PROVIDED RECORDS:

* * *

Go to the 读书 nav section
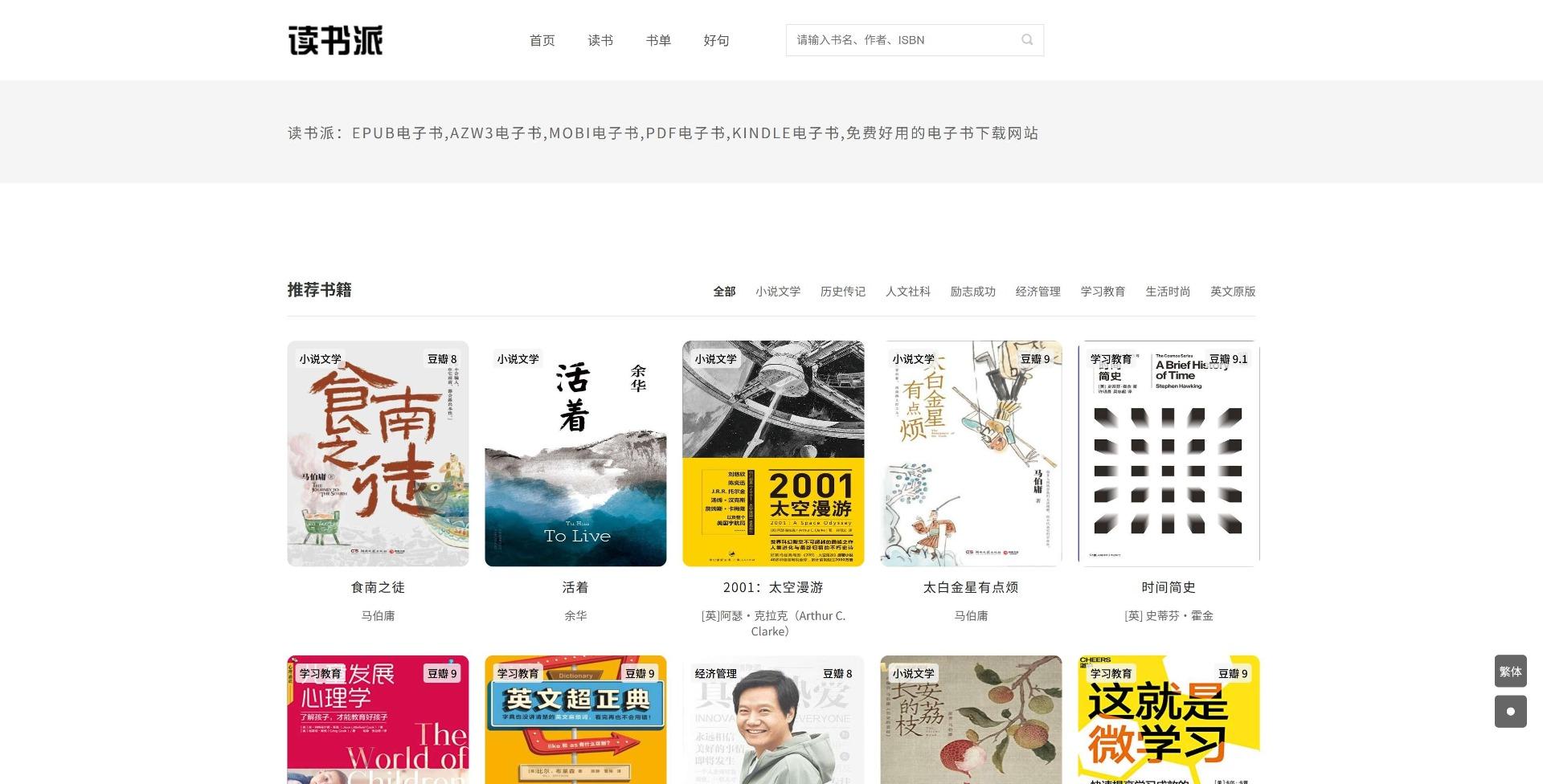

* * *

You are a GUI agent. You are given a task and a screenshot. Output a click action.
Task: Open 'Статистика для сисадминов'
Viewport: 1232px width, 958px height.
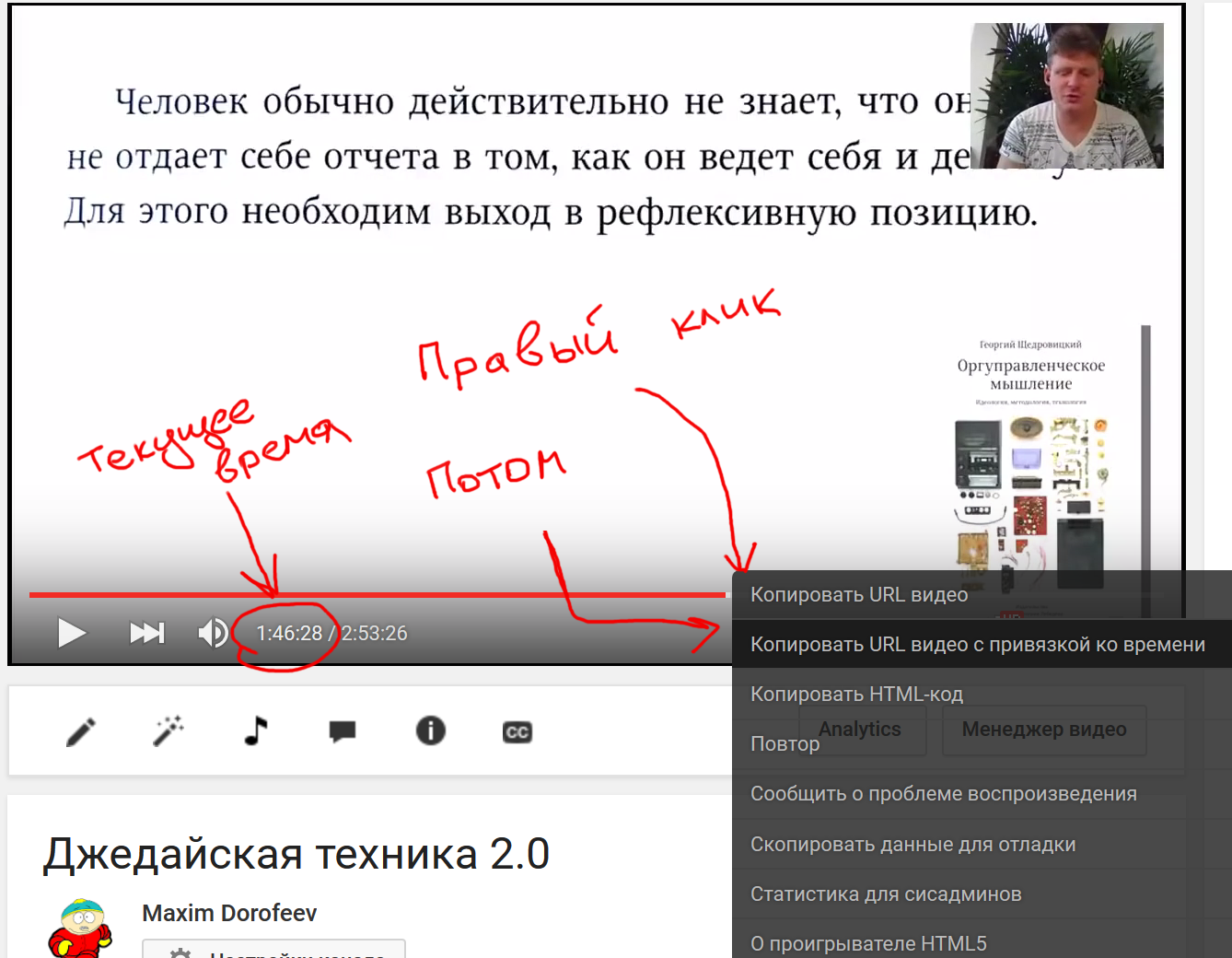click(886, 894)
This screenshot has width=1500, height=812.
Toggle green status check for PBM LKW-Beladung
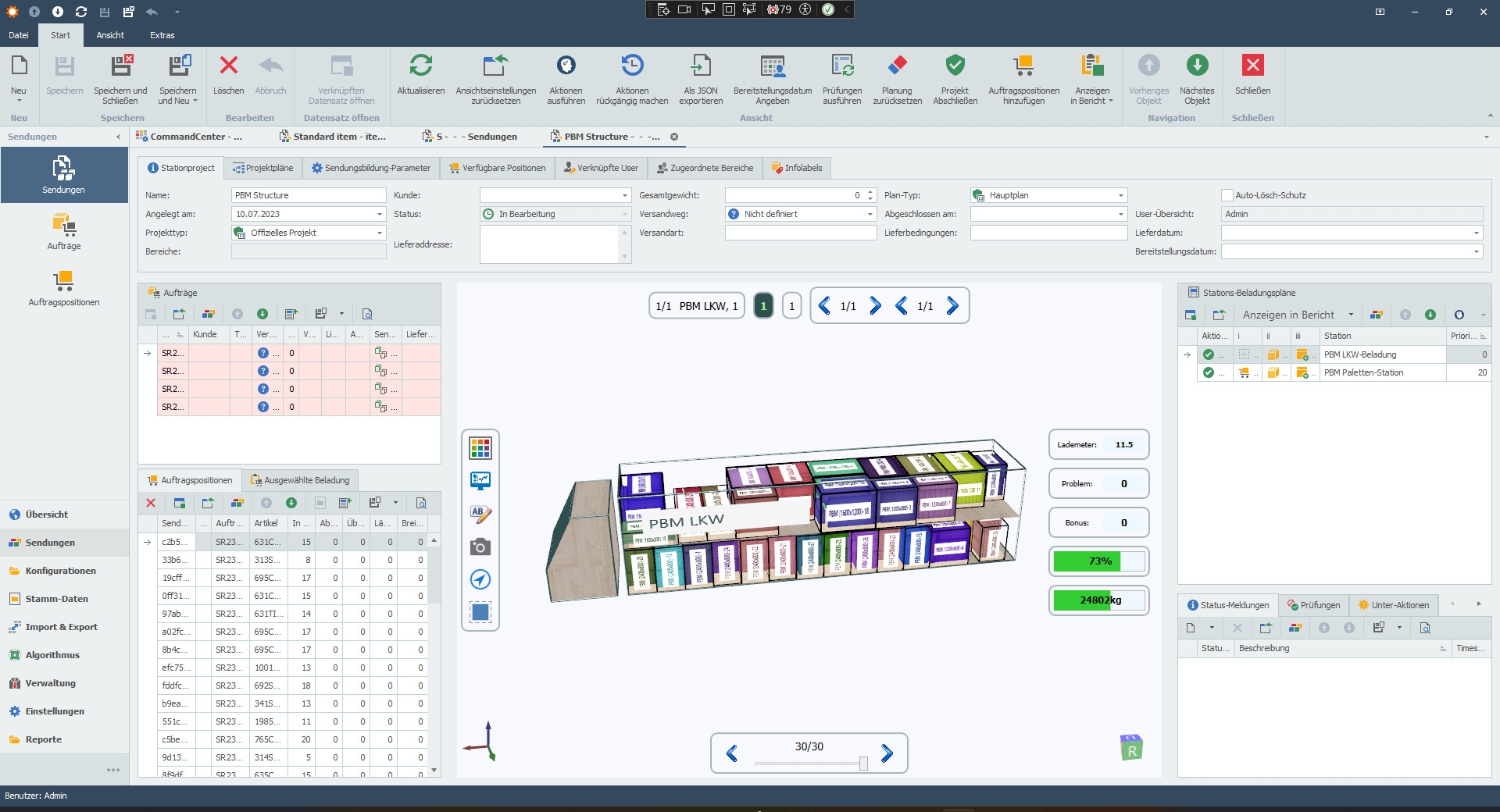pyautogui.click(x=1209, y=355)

* * *

ASSIGNMENT: Please show every line of the entries above that contains the word "screenshot".

SOLUTION TO THIS TASK:
You are a GUI agent. You are given a task and a screenshot. Output a click action.
This screenshot has width=1500, height=812.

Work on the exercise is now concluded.